In order to obtain murine skin cells, skin was collected from the back and cut into small pieces and treated with 0.1% collagenase (Wako, 032-22364) as described previously68. Following the collagenase treatment, cells were filtered through 70μm cell strainer (BD Biosciences, 352350) and washed with 2% NCS (Gibco, 15070063) containing RPMI1640 (nacalai tesque, 30264-56) medium. Cell sorting was conducted with FACS Aria III. Collected cells were first stained with Fc-block (BD Biosciences, 553141). Cells were then washed and stained with anti-mouse antibodies and 7-AAD. The staining patterns used for skin fibroblasts were CD90.2+ gp38+ CD45neg.

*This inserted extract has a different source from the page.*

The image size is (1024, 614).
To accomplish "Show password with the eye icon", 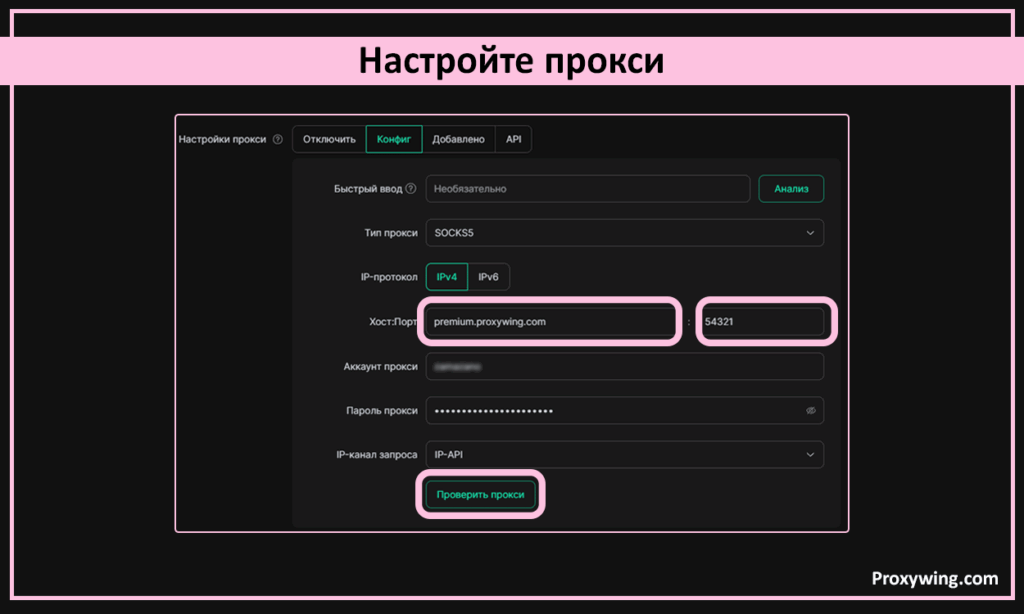I will (x=810, y=411).
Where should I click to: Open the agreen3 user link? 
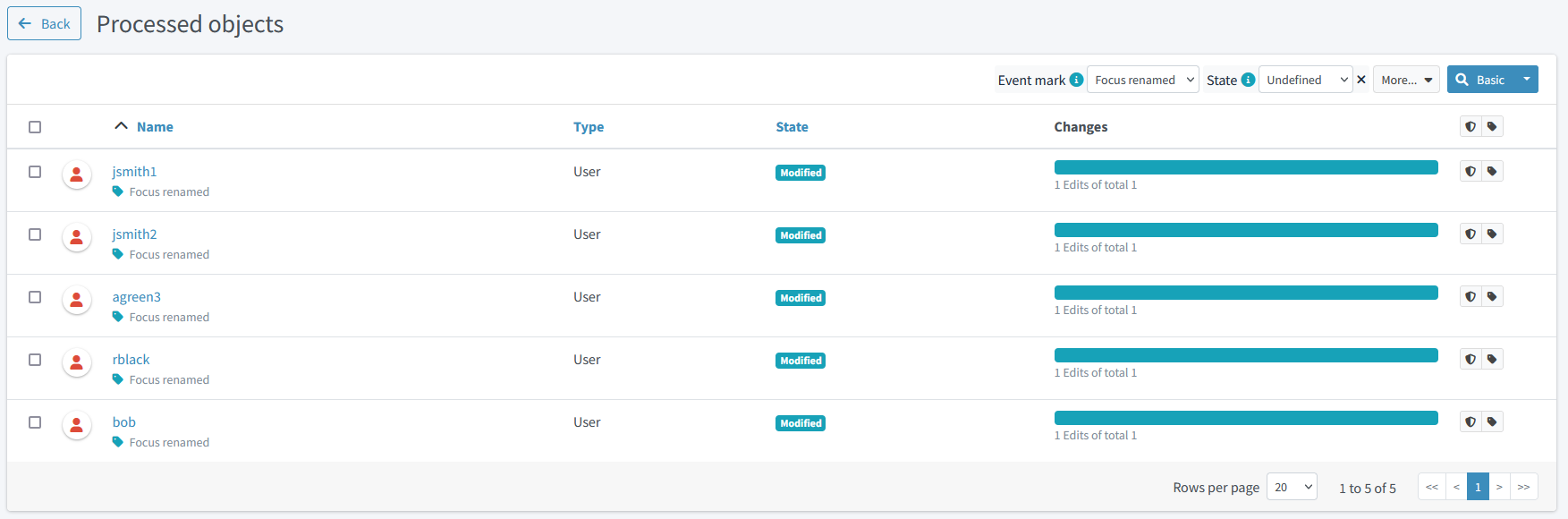[x=136, y=297]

Real-time quantitative RT-PCR analysis

Cells were homogenized with Sepasol RNAI (nacalai tesque, 09379-55,), and the total RNA was isolated following the manufacturer’s instructions. For standard RT-PCR, cDNA was synthesized from 500 ng of total RNA with reverse transcriptase (TRT-101, ReverTra Ace; Toyobo) and 500 ng of oligo (dT) primer (Invitrogen) for 30 min at 42 °C. A portion of the cDNA (typically 1/20 volume) was used for standard PCR to detect Il-6, Tnfα, Tgfβ1 and G3pdh. Twenty-five cycles of PCR were performed with 0.5 U of rTaq DNA polymerase and 10 pmol of gene-specific sense and antisense primers. For real-time quantitative RT-PCR, the Il-6 or Tnfα gene expression was measured relative to G3pdh using the SYBR® Green reagent (RR820A, TaKaRa)18,69. The primers used in these experiments were purchased from TaKaRa, and the sequences are as follows: IL-6: forward primer, 5′- GAGGATACCACTCCCAACAGACC-3′ and reverse primer, 5′-AAGTGCATCATCGTTGTTCATACA-3′; TNFα: forward primer, 5′-CATCTTCTCAAAATTCGAGTGACAA-3′ and reverse primer, 5′-TGGGAGTAGACAAGGTACAACCC-3′; TGFβ1: forward primer, 5′-GTGTGGAGCAACATGTGGAACTCTA-3′ and reverse primer, 5′-CGCTGAATCGAAAGCCCTGTA-3′.G3PDH: forward primer, 5′-TTCACCACCATGGAGAAGGCCG-3′ and reverse primer, 5′-GGCATGGACTGTGGTCATGA-3′.

Luciferase reporter assay

The pGL4.21/human Il-6 promoter (−1178/+13) vector and pRL-TK vector were transiently cotransfected into Raw264.7 cells using the Lipofectamine 2000 transfection reagent (11668019, Thermo Fisher Scientific). Cells were harvested 24 h after transfection and stimulated with the indicated reagents for 5 h. The Luciferase activity of the total cell lysates was measured using the Dual-Luciferase Reporter Assay System (E1910, Promega).

Statistical analysis

All data were analyzed with Statcel. Data were considered statistically significant when the P value was less than 0.05. Statistical analyses were performed using two-tailed Student’s t-test. Additional statistical analyses were performed using Tukey-Kramer multiple comparison test.